* _EXERCISE OBJECTIVE_
Copy each line of the following data that contains "will".

Stored items:

+++

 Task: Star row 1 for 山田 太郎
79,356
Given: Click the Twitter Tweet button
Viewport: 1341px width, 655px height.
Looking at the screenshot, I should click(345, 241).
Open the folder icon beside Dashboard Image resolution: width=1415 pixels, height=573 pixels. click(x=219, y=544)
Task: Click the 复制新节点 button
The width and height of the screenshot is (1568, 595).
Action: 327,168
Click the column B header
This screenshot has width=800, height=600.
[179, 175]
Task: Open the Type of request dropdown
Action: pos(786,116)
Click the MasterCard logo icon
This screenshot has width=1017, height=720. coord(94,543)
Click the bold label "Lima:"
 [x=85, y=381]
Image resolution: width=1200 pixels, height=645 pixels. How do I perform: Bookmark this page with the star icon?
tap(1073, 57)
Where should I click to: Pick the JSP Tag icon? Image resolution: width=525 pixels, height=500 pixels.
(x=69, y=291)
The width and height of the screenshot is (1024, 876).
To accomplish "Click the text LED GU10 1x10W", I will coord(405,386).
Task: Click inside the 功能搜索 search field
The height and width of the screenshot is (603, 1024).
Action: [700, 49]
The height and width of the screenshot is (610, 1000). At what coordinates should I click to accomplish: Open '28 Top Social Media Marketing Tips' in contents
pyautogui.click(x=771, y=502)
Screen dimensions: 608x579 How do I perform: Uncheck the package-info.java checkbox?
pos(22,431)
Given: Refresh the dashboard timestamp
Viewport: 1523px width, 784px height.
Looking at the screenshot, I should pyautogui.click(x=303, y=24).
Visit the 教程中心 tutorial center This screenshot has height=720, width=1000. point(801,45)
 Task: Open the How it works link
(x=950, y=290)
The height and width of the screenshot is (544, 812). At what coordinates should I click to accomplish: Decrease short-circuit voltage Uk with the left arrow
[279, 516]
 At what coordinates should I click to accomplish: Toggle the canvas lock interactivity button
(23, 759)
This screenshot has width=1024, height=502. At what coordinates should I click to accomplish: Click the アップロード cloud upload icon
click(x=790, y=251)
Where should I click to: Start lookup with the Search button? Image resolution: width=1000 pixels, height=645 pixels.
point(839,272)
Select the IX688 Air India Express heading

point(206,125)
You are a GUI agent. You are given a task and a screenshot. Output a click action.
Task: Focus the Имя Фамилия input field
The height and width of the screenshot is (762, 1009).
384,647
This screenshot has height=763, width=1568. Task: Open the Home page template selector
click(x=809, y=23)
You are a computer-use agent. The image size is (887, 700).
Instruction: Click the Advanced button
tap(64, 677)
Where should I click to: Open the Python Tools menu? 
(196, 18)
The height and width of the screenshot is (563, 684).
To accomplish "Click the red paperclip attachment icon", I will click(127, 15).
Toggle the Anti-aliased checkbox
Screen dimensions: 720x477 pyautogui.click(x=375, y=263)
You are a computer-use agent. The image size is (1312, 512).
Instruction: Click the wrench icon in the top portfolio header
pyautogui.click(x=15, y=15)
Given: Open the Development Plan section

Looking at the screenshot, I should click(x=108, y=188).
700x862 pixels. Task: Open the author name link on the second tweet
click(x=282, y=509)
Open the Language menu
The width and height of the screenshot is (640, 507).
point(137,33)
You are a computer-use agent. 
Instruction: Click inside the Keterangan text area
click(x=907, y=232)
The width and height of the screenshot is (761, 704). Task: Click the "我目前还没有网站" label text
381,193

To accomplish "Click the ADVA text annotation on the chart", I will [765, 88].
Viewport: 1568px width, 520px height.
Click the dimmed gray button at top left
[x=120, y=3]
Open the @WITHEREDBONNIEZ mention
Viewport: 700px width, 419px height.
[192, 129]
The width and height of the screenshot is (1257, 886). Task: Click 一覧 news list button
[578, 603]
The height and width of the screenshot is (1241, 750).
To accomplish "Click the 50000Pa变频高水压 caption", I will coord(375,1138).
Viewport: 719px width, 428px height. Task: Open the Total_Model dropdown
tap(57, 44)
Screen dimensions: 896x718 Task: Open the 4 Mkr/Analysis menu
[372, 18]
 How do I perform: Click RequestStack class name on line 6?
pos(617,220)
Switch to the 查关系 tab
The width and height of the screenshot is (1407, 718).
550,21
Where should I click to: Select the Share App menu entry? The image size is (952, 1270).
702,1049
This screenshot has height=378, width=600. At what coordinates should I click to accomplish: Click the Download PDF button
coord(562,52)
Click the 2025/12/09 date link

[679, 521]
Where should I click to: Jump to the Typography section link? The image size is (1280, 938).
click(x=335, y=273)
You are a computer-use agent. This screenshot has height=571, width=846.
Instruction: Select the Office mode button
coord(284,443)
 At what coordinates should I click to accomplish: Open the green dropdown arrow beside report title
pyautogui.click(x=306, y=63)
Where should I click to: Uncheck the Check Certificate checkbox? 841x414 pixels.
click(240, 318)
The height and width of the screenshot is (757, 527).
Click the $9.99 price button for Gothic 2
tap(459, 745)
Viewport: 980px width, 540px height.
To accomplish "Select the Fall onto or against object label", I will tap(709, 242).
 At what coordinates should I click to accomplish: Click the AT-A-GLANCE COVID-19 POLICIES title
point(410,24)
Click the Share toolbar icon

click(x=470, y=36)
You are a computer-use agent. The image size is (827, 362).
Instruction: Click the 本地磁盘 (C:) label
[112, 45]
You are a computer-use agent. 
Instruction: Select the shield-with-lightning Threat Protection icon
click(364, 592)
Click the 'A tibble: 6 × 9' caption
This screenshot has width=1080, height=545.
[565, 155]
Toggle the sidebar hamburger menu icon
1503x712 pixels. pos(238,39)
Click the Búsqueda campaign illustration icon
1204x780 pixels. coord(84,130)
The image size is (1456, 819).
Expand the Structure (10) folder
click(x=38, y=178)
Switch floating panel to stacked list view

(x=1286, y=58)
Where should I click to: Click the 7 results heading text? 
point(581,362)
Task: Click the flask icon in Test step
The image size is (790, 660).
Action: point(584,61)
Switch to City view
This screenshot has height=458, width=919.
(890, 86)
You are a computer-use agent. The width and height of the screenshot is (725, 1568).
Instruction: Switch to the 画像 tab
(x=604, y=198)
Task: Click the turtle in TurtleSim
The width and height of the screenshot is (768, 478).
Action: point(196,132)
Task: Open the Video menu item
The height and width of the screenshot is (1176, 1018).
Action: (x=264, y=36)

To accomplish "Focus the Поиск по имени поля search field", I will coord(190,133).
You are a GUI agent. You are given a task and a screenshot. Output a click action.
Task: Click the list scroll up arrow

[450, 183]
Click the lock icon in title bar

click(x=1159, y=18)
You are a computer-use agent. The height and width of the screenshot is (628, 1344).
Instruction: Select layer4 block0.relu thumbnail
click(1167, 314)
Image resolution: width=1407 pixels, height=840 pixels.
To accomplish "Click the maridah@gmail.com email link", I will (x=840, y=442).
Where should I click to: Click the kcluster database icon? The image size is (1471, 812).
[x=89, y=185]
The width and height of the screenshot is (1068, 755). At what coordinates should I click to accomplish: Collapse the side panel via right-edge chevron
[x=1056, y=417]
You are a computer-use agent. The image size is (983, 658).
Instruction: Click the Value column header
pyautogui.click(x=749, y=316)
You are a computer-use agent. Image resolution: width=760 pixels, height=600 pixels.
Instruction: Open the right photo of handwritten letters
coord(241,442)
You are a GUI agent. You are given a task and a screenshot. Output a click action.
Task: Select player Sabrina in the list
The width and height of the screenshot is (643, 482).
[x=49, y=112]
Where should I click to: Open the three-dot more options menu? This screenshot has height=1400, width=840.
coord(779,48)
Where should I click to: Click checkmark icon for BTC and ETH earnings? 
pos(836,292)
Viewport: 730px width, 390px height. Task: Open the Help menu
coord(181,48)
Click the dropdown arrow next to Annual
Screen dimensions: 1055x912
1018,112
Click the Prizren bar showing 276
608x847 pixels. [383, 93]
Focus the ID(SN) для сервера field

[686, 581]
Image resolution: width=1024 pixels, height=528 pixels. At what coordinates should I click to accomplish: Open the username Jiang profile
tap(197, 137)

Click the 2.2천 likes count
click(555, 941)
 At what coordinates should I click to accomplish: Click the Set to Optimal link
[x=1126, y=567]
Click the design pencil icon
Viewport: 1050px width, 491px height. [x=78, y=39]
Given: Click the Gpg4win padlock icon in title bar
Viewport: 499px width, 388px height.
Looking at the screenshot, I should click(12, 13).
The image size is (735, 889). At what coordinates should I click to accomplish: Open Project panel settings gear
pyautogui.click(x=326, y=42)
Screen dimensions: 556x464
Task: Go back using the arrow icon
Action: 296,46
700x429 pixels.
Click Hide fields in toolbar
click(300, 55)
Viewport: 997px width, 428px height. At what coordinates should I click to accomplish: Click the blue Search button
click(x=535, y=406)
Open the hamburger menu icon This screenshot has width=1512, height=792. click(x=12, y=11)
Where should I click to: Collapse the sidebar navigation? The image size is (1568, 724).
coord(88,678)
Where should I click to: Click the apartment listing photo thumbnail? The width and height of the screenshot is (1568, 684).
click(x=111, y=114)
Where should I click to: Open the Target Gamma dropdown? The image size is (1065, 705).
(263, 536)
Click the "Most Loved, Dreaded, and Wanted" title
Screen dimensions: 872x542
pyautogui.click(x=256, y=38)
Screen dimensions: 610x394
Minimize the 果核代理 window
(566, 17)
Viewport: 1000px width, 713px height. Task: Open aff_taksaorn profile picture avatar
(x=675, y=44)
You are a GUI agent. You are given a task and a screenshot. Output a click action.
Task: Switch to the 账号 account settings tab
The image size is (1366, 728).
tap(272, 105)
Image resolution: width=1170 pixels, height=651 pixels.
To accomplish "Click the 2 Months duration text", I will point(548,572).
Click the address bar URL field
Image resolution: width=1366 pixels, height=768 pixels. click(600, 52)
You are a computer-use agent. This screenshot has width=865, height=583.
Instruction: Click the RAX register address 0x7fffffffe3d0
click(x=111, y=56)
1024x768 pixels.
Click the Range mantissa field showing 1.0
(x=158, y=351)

+++

* _TASK ANSWER_
To accomplish "Click the text LED GU10 1x10W", I will coord(405,386).
To accomplish "Click the red paperclip attachment icon", I will click(127, 15).
To accomplish "Click the ADVA text annotation on the chart", I will [765, 88].
To accomplish "Click the 50000Pa变频高水压 caption", I will coord(375,1138).
To accomplish "Select the Fall onto or against object label", I will tap(709, 242).
To accomplish "Focus the Поиск по имени поля search field", I will coord(190,133).
To accomplish "Click the maridah@gmail.com email link", I will (x=840, y=442).
To accomplish "Click the 2 Months duration text", I will point(548,572).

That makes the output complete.